## Document text:
::::
ENTITY QUEUE_ARRAY IS
	GENERIC(	LEN:	INTEGER:= 16;
				WIDE:	INTEGER:= 4
		   );
			
	PORT(	WRITE_EN,CLK:	IN	STD_LOGIC;
			DATA_IN:		IN	STD_LOGIC_VECTOR(3 DOWNTO 0);
			DATA_OUT:		OUT	STD_LOGIC_VECTOR(3 DOWNTO 0);
			ADDR:			IN	STD_LOGIC_VECTOR(2 DOWNTO 0)
		);
END QUEUE_ARRAY;

ARCHITECTURE BEHAVIOR OF QUEUE_ARRAY IS
	TYPE QUEUE_SIZE IS ARRAY(7 DOWNTO 0) OF STD_LOGIC_VECTOR(3 DOWNTO 0);
	SIGNAL QUEUE_ARRAY: QUEUE_SIZE;

BEGIN
	
PROCESS(CLK,QUEUE_ARRAY,ADDR)
BEGIN
	IF(RISING_EDGE(CLK)) THEN
		IF(WRITE_EN = '1') THEN
			QUEUE_ARRAY(CONV_INTEGER(ADDR)) <= DATA_IN;
		END IF;
	END IF;

DATA_OUT <= QUEUE_ARRAY(CONV_INTEGER(ADDR));

END PROCESS;

END BEHAVIOR;

 

[jeppe]

First must you realise - its not possible to drive the signal "WRAP" from both a process and from concurrent code.
Besides do you not need this I believe, as a VECTOR<= VECTOR+1 will wrap around automaticly.
::::
## Information given:

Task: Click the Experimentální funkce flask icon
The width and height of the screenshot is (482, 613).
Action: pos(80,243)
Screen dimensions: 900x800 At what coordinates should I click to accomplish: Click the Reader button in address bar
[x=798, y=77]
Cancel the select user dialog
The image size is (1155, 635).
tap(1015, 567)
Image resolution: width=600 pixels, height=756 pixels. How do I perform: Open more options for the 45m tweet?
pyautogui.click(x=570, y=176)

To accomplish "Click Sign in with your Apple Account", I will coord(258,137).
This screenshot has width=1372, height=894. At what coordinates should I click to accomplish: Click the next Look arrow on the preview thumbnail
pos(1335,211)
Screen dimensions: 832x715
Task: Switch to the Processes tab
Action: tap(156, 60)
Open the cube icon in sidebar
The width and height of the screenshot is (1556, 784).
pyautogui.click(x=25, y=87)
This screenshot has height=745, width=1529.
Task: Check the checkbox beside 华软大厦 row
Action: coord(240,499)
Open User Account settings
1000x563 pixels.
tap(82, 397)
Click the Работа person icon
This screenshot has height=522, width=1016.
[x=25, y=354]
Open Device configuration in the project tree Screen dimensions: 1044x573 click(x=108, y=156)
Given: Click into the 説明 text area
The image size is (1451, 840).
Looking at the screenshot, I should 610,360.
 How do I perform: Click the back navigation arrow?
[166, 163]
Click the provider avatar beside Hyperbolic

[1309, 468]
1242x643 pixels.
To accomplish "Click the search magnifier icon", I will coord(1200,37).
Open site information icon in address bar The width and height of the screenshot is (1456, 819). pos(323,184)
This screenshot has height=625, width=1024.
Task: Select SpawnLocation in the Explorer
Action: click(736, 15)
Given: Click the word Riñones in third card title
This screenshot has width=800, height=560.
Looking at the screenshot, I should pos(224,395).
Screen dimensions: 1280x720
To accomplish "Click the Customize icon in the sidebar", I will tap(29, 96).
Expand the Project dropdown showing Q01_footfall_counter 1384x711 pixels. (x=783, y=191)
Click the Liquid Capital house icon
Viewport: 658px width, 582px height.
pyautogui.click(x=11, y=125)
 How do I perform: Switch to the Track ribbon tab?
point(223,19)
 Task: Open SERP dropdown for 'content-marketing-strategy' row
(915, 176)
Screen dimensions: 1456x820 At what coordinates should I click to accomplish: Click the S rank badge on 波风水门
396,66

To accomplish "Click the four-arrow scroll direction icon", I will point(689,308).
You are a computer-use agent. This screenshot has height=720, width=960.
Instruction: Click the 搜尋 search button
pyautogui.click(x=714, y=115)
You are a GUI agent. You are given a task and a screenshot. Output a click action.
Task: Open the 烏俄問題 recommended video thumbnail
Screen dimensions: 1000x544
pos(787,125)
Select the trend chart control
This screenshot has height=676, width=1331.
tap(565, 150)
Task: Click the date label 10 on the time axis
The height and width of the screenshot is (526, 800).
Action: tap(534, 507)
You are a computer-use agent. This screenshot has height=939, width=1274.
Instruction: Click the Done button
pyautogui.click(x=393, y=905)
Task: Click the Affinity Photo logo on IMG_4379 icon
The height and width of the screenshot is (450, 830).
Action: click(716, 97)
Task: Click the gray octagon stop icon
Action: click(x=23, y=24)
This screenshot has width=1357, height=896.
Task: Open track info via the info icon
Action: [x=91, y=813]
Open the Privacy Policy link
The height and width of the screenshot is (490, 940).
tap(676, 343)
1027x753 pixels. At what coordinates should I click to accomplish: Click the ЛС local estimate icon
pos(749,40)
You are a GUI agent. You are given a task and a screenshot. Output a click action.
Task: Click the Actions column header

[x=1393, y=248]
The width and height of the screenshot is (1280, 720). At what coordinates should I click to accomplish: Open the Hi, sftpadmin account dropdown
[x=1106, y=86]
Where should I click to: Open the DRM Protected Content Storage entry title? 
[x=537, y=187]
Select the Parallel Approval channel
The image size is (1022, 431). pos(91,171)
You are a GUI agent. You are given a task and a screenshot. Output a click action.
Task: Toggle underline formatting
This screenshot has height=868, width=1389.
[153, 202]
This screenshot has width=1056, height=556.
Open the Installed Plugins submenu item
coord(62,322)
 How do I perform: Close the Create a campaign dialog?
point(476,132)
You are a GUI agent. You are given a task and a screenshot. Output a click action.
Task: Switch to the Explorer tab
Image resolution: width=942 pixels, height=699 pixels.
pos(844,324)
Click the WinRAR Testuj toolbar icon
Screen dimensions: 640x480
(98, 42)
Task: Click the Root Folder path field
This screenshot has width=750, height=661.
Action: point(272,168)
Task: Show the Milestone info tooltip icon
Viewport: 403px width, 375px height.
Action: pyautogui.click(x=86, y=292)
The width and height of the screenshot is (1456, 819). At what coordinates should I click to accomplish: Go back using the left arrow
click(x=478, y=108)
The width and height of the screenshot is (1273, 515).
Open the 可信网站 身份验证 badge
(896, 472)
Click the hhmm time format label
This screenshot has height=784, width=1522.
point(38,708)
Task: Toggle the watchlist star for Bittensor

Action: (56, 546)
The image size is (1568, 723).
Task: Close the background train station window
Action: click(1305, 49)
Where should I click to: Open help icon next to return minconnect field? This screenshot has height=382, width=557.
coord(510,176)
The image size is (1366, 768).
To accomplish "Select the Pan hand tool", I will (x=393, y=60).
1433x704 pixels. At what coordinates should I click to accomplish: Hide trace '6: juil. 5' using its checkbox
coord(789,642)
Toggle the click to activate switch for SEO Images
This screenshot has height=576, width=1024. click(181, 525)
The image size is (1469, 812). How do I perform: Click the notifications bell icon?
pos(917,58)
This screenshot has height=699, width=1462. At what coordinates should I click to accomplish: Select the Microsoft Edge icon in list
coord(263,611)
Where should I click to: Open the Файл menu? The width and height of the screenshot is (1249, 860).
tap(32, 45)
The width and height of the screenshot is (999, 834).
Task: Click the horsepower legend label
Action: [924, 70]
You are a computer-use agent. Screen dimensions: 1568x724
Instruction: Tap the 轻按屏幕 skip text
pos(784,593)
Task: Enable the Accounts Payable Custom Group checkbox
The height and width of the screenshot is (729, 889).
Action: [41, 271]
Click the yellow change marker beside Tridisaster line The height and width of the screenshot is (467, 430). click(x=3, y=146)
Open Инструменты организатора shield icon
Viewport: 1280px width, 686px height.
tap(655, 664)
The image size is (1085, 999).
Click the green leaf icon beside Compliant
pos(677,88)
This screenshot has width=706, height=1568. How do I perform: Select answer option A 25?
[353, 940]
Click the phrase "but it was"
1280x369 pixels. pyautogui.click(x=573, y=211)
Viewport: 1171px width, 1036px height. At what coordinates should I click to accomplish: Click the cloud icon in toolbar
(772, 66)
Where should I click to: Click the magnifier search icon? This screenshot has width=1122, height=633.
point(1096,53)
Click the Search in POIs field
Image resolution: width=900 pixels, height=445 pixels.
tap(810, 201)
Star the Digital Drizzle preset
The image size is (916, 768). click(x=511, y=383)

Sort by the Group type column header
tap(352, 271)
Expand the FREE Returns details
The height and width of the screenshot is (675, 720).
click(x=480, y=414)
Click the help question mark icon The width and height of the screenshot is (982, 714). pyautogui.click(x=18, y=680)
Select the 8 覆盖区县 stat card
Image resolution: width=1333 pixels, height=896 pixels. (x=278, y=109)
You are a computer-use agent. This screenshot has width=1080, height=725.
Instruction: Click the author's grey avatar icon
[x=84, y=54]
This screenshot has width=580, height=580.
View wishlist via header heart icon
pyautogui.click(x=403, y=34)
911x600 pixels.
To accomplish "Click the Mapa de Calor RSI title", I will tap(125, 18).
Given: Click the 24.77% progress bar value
::::
## To-do list:
a) Which ports does the PORT clause of QUEUE_ARRAY declare in the VHDL excerpt?
b) Lay out everything in the listing from the line containing "The image size is (1366, 768)." down to the line containing "coord(263,611)" as a numbered list, skipping blank lines.
The VHDL excerpt and the listing have nothing to do with each other.

## Responses to the exercise:
a) WRITE_EN, CLK, DATA_IN, DATA_OUT, ADDR

b)
1. The image size is (1366, 768).
2. To accomplish "Select the Pan hand tool", I will (x=393, y=60).
3. 1433x704 pixels. At what coordinates should I click to accomplish: Hide trace '6: juil. 5' using its checkbox
4. coord(789,642)
5. Toggle the click to activate switch for SEO Images
6. This screenshot has height=576, width=1024. click(181, 525)
7. The image size is (1469, 812). How do I perform: Click the notifications bell icon?
8. pos(917,58)
9. This screenshot has height=699, width=1462. At what coordinates should I click to accomplish: Select the Microsoft Edge icon in list
10. coord(263,611)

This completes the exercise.